Your organisation has been targeted in a ransomware attack. Your systems are impacted, your services are severely disrupted and it appears likely that your customers’ personal information has been compromised. 

It’s a nightmare scenario for any organisation, and one which often presents an acute communications challenge. You have a responsibility to inform potentially impacted stakeholders so they can take action to protect themselves against fraud or identity theft. 

However, you may know very little about the details of the cyber-attack or the extent of any possible data breach. As the forensic investigation continues, your understanding of what has happened – and what data a threat actor holds – may change significantly over time. 

You also face the need to avoid causing unnecessary alarm or panic among your stakeholders, an outcome that could seriously undermine your organisation’s credibility. 

So, if you can’t speak in any detail about the cyber incident, what can you say? Here are some guidelines for managing your message in the first stages of a cyber incident response: 

Be upfront: State in simple terms what you know about the incident, sticking to the facts you can confirm. Don’t minimize the event, but avoid the kind of colourful language that attracts media headlines.

Acknowledge the impact: Those who may be affected, for example, your staff or customers, are likely to be frustrated, anxious or concerned – by acknowledging their situation, you can convey a measure of empathy and concern. Offer an apology, promptly, when it’s warranted. 

State what you are doing: Your audiences won’t be aware of the intensity and urgency with which your teams are responding. Spell out the actions you are taking, from working to restore customer services to alerting the authorities and conducting a detailed forensic investigation with the support of cybersecurity experts. Your objective is to reassure stakeholders that you are doing everything possible to protect their interests. 
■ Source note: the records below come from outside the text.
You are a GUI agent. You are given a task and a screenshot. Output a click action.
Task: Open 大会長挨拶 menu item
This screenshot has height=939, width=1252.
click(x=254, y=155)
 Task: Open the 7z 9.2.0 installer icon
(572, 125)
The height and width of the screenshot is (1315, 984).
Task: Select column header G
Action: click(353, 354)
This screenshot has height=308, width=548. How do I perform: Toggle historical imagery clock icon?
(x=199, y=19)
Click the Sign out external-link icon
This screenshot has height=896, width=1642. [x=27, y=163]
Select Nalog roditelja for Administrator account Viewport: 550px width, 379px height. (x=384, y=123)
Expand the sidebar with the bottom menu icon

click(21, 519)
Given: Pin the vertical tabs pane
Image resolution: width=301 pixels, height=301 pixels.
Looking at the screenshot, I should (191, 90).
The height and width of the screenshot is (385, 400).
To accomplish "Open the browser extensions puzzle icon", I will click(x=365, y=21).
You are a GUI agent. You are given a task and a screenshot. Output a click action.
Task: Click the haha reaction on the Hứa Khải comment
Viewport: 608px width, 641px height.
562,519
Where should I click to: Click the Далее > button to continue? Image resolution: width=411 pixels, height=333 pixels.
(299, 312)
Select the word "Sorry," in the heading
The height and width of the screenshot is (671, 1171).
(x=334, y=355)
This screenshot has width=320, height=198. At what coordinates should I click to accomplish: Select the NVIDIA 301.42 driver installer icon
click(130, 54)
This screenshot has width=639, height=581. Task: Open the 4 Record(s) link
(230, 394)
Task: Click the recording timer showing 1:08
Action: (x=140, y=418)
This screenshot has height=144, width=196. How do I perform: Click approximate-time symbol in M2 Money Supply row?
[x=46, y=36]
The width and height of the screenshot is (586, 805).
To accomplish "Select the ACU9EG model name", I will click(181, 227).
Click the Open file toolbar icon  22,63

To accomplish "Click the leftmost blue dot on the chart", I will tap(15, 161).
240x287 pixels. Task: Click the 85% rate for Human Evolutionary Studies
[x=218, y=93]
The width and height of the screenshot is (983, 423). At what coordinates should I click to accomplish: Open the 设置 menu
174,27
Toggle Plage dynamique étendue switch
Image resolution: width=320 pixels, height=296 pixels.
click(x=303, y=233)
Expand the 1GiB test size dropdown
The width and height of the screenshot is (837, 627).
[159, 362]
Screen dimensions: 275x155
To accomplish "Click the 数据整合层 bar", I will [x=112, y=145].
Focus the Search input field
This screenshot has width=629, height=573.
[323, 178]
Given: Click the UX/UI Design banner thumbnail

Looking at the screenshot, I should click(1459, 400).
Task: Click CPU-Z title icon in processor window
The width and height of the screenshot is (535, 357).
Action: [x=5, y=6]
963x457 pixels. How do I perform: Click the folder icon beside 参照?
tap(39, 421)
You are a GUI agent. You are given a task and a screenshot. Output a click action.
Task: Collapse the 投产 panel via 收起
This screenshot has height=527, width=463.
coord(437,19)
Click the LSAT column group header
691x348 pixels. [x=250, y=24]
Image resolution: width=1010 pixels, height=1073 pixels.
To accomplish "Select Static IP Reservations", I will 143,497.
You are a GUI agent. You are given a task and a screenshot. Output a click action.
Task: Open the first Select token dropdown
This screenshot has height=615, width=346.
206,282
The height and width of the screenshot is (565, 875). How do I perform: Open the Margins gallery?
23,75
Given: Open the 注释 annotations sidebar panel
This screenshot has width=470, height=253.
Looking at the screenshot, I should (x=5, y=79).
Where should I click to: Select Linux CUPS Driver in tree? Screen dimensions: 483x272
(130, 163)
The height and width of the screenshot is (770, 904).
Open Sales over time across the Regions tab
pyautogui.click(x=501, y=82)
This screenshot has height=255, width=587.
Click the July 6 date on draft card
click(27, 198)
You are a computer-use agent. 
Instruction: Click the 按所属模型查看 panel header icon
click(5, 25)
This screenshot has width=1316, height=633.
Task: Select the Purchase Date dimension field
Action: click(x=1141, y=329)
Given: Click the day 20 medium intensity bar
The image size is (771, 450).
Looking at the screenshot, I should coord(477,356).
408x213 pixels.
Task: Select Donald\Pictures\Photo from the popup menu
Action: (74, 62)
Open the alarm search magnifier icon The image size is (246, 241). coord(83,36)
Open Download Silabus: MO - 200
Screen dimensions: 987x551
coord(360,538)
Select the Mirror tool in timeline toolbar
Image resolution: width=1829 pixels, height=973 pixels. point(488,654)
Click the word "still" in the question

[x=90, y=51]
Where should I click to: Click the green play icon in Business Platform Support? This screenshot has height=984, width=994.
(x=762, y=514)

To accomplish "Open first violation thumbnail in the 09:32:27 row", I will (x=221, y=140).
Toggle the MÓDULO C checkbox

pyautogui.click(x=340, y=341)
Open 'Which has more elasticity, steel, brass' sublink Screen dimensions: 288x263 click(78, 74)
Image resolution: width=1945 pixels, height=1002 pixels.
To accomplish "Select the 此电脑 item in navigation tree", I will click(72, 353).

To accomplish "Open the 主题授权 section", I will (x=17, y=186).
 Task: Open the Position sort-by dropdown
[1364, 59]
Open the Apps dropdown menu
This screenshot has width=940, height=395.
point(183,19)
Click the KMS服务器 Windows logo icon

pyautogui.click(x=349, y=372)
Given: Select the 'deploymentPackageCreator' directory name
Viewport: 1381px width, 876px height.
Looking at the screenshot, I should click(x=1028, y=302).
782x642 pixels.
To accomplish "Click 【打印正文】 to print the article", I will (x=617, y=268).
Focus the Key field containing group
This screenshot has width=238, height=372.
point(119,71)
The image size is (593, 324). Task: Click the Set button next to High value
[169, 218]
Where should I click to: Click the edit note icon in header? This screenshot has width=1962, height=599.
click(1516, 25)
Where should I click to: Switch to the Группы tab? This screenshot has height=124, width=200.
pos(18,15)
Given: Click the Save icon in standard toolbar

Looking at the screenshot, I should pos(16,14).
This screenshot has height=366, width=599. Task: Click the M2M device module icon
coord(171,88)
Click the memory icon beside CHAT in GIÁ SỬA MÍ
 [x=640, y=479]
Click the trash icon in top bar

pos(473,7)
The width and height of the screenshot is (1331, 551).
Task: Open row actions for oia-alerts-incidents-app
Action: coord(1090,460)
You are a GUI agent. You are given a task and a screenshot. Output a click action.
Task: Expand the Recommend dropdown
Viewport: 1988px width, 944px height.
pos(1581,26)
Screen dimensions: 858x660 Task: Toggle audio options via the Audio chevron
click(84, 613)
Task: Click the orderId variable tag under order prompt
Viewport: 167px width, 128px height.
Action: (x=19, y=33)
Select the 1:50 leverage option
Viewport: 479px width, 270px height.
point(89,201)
Tell people what they can do: If your stakeholders have concerns about their data security, let them know the steps they can take, for example, being vigilant for unusual online activity. If they have questions, let them know who they can speak to in your organisation, and how your team can be contacted. 

Commit to updates: There are very few iron-clad promises you can make in a cyber incident response. For example, you can’t guarantee when you will have services restored or when your investigation will be completed. However, you can guarantee when you will provide the next communications update, be it the next day or the next week. Make sure you stick to that promise, even when there is little new to say – stakeholders want to know you haven’t forgotten them. 

The messages you impart and the information you share need to be the same across all audiences and weaved into all your Q&A responses – clear, consistent communications is key to maintaining credibility in any crisis response.